Nutrition in humans

Cards (71)

  • The liver, gall bladder and pancreas aid in the digestion of food in the gut.
  • The gall bladder stores bile temporarily.
  • The liver produces and stores bile
  • The pancreas secretes pancreatic juice, which
    helps digest food.
  • Bile pigments are waste products Removed from faeces
  • Bile is an alkaline, greenish-yellow liquid
  • Bile salts is made up of bile salts and pigments which aids in fat digestion by emulsification of fats
  • labelling
  • Pancreas produces and secretes pancreatic juice which contain pancreatic amylase, pancreatic liapase and trypsin
  • Pancreas secretes and produces glucagon and insulin
  • Bile emulsifies large fat globules into small fat droplets to increase the surface area to volume ratio for faster digestion of fats, by lipase, to form fatty acids and glycerol.
  • mouth: starch -> maltose (salivary amylase)
    small intestine: starch ->maltose(pancreatic amylase) —> gucose (maltase)
    lactose ->glucose + galactose (lactase)
    Sucrose -> glucose + fructose (sucrase)
  • The end products of carbohydrate digestion are simple sugars (glucose, fructose and galactose).
  • In the stomach:
    (pepsin activated by HCL from gastric juice from pepsinogen) proteins -> polypeptides
    In the small intestine:
    proteins -> polypeptides (trypsinogen -> trypsin) ->amino acids (peptidases)
  • The end products of protein digestion are amino acids.
  • large fat globules ->small fat globules (bile) -> fatty acids and glycerol (intestinal lipase & pancreatic lipase)
  • The end products of fat digestion are fatty acids and glycerol
  • Ileum is the main region of absorption
  • The rate of absorption depends on:
    • surface area
    • thickness of separating membrane
    • concentration gradient
  • Pancreas secretes and produces glucagon and insulin
  • How is the small intestine adapted for absorption?
    •The thin walls (one cell thick epithelium) of the villi make it easy for nutrients to pass through to the bloodstream.
    •The length of the small intestine (~ 6 m) increases the time for absorption.

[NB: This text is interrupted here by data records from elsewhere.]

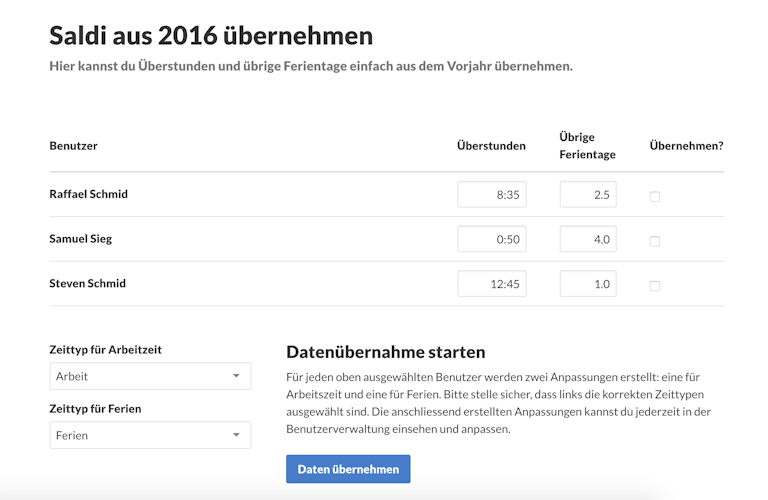768x500 pixels.
Task: Click the Übernehmen? column header
Action: [686, 146]
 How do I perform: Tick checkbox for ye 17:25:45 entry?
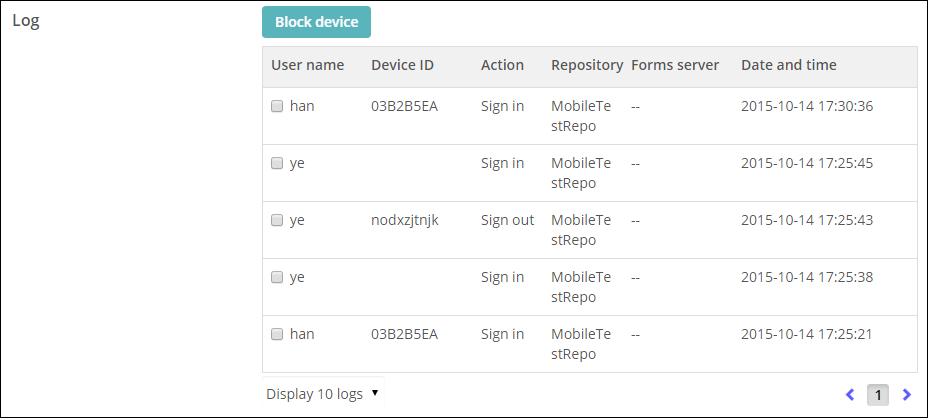point(277,163)
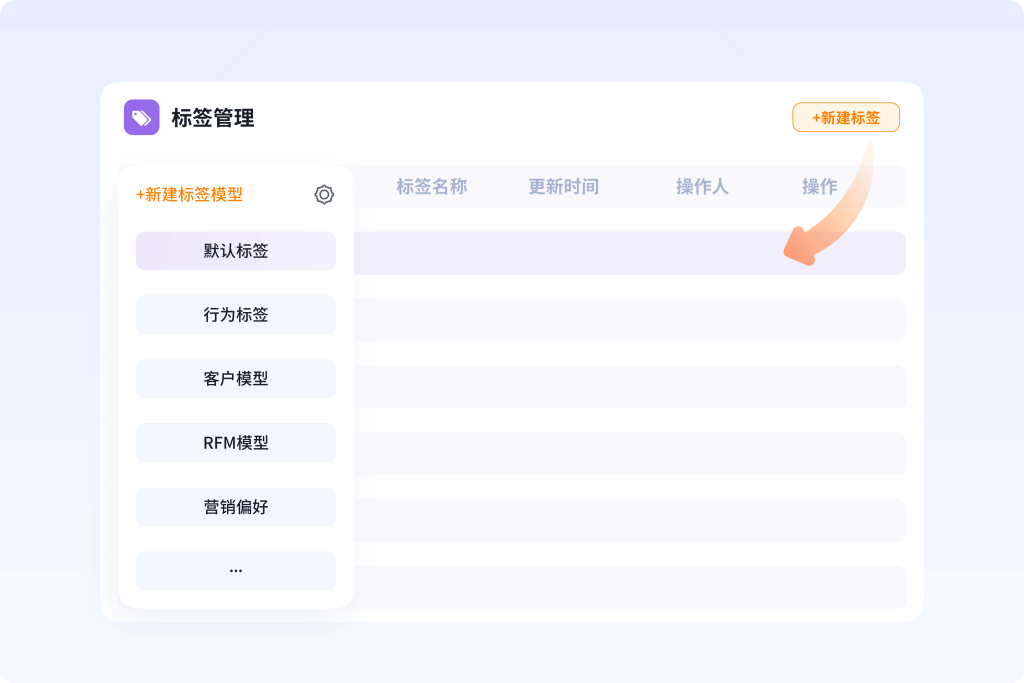Screen dimensions: 1024x683
Task: Click the 标签名称 column header
Action: click(431, 187)
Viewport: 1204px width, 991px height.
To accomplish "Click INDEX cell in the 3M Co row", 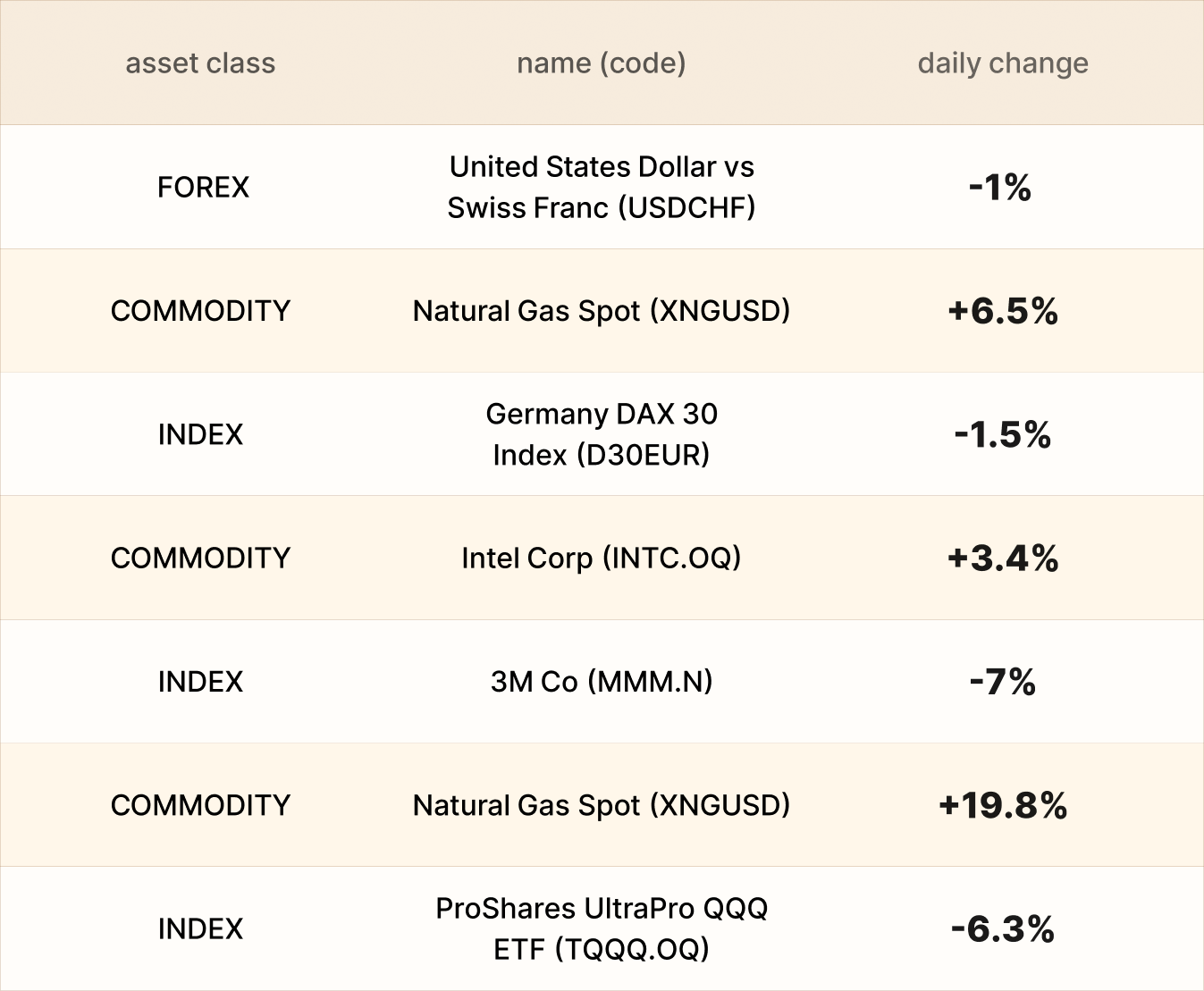I will coord(200,682).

    •Many capillaries are present to help carry away absorbed nutrients quickly to maintain a steep concentration gradient
  • Numerous folds in its inner wall -> villi in the inner walls -> microvilli on the epithelium (increase SA to volume ratio)
  • villus (singular) , villi (plural)
    • Villi are minute finger-like projections on the folds of the small intestines
    • The villus has a one cell thick epithelium to decrease distance for faster absorption of digested food
  • Lacteal/lymphatic capillary absorb and transport fats to the body
  • Blood capillaries network absorb and transport amino acids and glucose to the body
    • Glucose and amino acids diffuse into the blood capillaries.
    • Glycerol and fatty acids diffuse into the epithelium, and combine to form minute fat globules which enter the lymphatic capillary.
    • Glucose and amino acids are absorbed by active transport.
  • Undigested and unabsorbed matter enters the large intestine and are stored temporarily in the rectum and discharged as faeces through the anus.
  • The discharging of faeces from the body is known as egestion.
  • The hepatic portal vein transports glucose and amino acids to the liver.
  • In the liver:
    • Most of the glucose (excess) are converted to glycogen and stored.
    • Glucose is transported by the hepatic vein to the different parts of the body.
  • Glucose is the energy source for all cells in the body.
  • Insulin regulates the amount of glucose that enters the blood stream.
  • Insulin stimulates the liver to convert excess glucose to glycogen.
  • In the liver:
    • Excess amino acids are converted to urea by deamination.
    • Amino acids are transported by the hepatic vein to the different parts of the body to be utilised.
  • The hepatic vein distributes amino acids to be used by the cells.
  • Amino acids that enter the cells are converted into new cytoplasm that is used for growth and repair of worn-out parts of the body.
  • Amino acids are also used to form enzymes and hormones.
    • When there is enough glucose, fats are not broken down and are used to build protoplasm like cell membranes.
    • When glucose is in short supply, fats are broken down to provide the energy needed for vital activities in the body.
    • Excess fat is stored in adipose tissues beneath the skin and around the heart and kidneys.
    • Adipose tissues protect organs by acting as shock absorbers.